Large language models (LLMs) have demonstrated impressive reasoning capabilities when provided with chain-of-thought exemplars, but curating large reasoning datasets remains laborious and resource-intensive. In this work, we introduce Prompting Test-Time Scaling (P-TTS), a simple yet effective inference-time data augmentation strategy for enhancing LLM reasoning through finetuning. Rather than collecting thousands or even millions of examples, P-TTS leverages a small pool of only 90 manually selected reasoning instances and systematically varies exemplar augmentation through principled instruction prompting intensities at test time to synthesize diverse reasoning trajectory contexts. Then we finetune the various sizes of Qwen-2.5 models on P-TTS data. Across a suite of mathematical reasoning AIME2024 & 25, MATH500, and GPQA-Diamond, our P-TTS-7B and 32B models outperform the prior competitive baselines like S1 and S1.1 (1K-shot), achieving absolute accuracy gains of +26.66% and +30.00% on AIME'24 (7B), and +13.34% and +6.67% on AIME'25 (7B); P-TTS-32B yields gains of +23.33% and +16.63% on AIME'24, and +26.63% and +3.33% on AIME'25 (vs. S1 and S1.1, respectively), with comparable or better performance on MATH500 and GPQA-Diamond. We further show that P-TTS enhances zero-shot generalization accuracy on out-of-domain reasoning benchmarks of Gaokao, Kaoyan, OlympiadBench, AMC23, GradeSchoolMath, and Minerva. Our analysis suggests that test-time scaling effectively explores the latent space of reasoning patterns, amplifying LLM problem-solving with minimal annotation overhead, and further unlocking the reasoning potential and capabilities of LLMs. Prompting Test-Time Scaling offers a practical, low-cost way to elicit LLM reasoning in resource-constrained or rapidly evolving domains.

Paper Structure

This paper contains 42 sections, 26 equations, 9 figures, 13 tables, 1 algorithm.

Figures (9)

  • Figure 1: Comparison of 32B-scale models on AIME 2024 (left), MATH500 (middle), and GPQA Diamond (right). Model performance on AIME 2024, MATH500, and GPQA-Diamond benchmarks as a function of dataset size.
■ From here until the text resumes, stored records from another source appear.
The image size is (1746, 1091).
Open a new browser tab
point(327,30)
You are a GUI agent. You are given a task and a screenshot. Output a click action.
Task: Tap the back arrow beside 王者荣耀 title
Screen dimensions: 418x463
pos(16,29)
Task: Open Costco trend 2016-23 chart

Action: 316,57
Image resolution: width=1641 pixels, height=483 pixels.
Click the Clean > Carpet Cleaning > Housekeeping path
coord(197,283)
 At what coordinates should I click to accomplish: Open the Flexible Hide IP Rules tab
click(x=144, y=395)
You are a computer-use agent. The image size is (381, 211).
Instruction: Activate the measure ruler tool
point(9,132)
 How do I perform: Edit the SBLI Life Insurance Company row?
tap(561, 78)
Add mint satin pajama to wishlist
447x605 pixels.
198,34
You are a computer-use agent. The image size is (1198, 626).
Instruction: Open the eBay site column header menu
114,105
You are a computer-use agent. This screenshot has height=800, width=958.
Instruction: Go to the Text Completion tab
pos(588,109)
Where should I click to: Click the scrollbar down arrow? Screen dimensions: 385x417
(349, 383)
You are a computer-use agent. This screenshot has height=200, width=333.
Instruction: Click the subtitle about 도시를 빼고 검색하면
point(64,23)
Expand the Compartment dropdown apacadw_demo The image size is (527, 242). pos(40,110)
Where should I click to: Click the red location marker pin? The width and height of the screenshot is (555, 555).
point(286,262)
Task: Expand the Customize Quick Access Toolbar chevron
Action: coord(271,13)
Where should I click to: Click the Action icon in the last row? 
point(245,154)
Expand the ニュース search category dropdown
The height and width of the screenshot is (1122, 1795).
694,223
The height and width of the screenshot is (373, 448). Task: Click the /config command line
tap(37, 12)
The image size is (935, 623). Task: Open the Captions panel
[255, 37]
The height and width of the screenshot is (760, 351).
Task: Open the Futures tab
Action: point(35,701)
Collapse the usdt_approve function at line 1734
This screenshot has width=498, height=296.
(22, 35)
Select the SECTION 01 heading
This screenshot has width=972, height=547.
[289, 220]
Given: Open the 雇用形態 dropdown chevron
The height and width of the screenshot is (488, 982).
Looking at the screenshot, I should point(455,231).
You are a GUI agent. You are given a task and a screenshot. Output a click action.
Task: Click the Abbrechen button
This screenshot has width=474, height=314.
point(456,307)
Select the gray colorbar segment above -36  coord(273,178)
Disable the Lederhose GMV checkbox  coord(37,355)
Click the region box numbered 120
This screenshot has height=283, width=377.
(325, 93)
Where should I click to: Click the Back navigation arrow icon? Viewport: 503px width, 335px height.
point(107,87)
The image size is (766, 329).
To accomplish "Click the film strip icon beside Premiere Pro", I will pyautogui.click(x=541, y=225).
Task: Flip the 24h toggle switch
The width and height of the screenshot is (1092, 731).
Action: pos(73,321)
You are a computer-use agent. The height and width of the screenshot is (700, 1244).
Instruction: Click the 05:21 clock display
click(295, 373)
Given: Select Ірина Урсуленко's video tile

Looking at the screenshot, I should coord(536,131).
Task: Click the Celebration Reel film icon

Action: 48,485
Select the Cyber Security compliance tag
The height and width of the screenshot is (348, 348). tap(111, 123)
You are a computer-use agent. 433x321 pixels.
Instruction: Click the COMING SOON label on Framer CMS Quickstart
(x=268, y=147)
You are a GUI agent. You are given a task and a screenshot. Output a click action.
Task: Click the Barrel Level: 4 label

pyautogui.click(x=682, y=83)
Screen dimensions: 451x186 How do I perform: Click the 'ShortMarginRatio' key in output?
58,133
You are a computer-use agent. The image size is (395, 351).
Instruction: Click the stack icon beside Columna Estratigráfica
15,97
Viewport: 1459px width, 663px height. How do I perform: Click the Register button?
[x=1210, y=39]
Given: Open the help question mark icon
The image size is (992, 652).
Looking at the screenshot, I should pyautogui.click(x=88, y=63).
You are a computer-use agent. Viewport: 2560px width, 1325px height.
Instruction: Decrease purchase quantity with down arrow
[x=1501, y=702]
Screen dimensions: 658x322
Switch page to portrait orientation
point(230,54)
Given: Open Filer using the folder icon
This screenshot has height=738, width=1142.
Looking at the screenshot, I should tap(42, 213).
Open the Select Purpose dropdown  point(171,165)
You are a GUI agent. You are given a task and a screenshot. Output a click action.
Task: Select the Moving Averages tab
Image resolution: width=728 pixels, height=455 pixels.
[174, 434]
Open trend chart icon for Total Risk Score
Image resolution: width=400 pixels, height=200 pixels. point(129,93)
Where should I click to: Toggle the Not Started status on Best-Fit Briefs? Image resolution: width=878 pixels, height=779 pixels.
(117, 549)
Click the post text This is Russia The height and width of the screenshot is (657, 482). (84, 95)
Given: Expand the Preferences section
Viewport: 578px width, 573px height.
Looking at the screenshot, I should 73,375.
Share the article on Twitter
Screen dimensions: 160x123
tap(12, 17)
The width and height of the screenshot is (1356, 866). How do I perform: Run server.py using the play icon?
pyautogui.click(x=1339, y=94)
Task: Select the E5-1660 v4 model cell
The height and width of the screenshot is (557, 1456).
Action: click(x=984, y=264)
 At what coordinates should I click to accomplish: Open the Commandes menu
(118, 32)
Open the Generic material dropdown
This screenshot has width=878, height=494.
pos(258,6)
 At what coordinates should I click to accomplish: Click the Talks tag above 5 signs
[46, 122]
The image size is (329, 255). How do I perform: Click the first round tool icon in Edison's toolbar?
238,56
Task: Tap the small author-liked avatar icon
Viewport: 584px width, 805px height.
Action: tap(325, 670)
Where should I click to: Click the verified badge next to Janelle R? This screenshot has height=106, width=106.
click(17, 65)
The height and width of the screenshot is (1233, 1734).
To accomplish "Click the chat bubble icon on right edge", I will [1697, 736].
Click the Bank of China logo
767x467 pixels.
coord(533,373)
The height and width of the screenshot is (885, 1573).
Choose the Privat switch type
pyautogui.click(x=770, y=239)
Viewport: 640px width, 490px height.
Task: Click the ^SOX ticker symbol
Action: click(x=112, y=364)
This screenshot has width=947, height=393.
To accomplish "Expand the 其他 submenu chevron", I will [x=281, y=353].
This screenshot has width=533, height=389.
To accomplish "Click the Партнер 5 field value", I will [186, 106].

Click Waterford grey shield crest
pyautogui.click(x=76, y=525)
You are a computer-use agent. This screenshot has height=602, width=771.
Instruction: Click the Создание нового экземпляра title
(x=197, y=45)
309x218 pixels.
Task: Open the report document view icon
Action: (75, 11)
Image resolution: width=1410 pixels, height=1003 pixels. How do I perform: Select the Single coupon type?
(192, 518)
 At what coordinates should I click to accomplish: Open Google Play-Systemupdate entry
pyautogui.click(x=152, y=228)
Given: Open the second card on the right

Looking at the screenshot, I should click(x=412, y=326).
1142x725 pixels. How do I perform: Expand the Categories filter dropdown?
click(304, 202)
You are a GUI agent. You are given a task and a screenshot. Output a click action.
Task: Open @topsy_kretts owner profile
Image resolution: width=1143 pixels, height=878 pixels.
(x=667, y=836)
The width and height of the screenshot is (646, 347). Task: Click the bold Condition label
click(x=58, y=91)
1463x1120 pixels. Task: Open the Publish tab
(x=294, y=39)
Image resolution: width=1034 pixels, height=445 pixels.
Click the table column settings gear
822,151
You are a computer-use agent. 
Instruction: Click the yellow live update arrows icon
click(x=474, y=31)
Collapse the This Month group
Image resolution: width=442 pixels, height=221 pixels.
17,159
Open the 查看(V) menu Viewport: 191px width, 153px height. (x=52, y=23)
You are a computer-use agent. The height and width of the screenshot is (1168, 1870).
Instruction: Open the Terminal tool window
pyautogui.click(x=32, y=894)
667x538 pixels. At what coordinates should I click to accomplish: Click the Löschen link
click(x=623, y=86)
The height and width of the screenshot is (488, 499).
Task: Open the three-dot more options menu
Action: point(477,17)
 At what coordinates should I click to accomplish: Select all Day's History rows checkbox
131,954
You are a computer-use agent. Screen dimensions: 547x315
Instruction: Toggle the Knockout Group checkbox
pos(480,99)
Each point represents a different model, with our P-TTS-32B (red star) showing competitive performance from a significantly smaller dataset. The x-axis scale highlights the differences in training data sizes across models.
  • Figure 2: Overview of the P-TTS data augmentation process. Starting from a small set of high-quality math problems (AIME-style), we generate diverse prompt variants through instruction reframing, such as reward-based encouragement, penalty warnings, and step-by-step guidance. These augmented prompts are used to elicit high-quality LLM completions, which are then collected as synthetic reasoning data to fine-tune.
  • Figure 3: Accuracy improvement with increased principled augmentation on 7B model. We evaluate how model accuracy scales with the number of augmented training examples. Here, $\times$1 refers to P-TTSReward (90 examples), $\times$4 to P-TTSCore (360 examples), $\times$5 to P-TTSCore+Orig (450 examples), and $\times$10 to P-TTSFull (900 examples). Accuracy improves consistently across all evaluation sets with larger, principle-guided augmentations.
  • Figure 4: Knowledge Diversity Gain vs. Accuracy for different P-TTS variants across four benchmarks. We compare the trade-off between Accuracy (blue solid line, left y-axis) and Knowledge Diversity Gain (gray dashed line, right y-axis) on 7B model for four principled prompting strategies: Reward, Correctness, Penalty, and Think. Diversity Gain is computed relative to the original P-TTS baseline.
  • Figure 5: Impact of incremental principle addition on average accuracy. As additional prompting principles are cumulatively incorporated into training (P6 → +P10 → +P12 → +P9), both the number of training examples and model accuracy increase. Bars (right axis) denote the total number of examples after each addition; the green line (left axis) shows the resulting average accuracy across evaluation benchmarks. This highlights the compounding benefit of principled augmentation.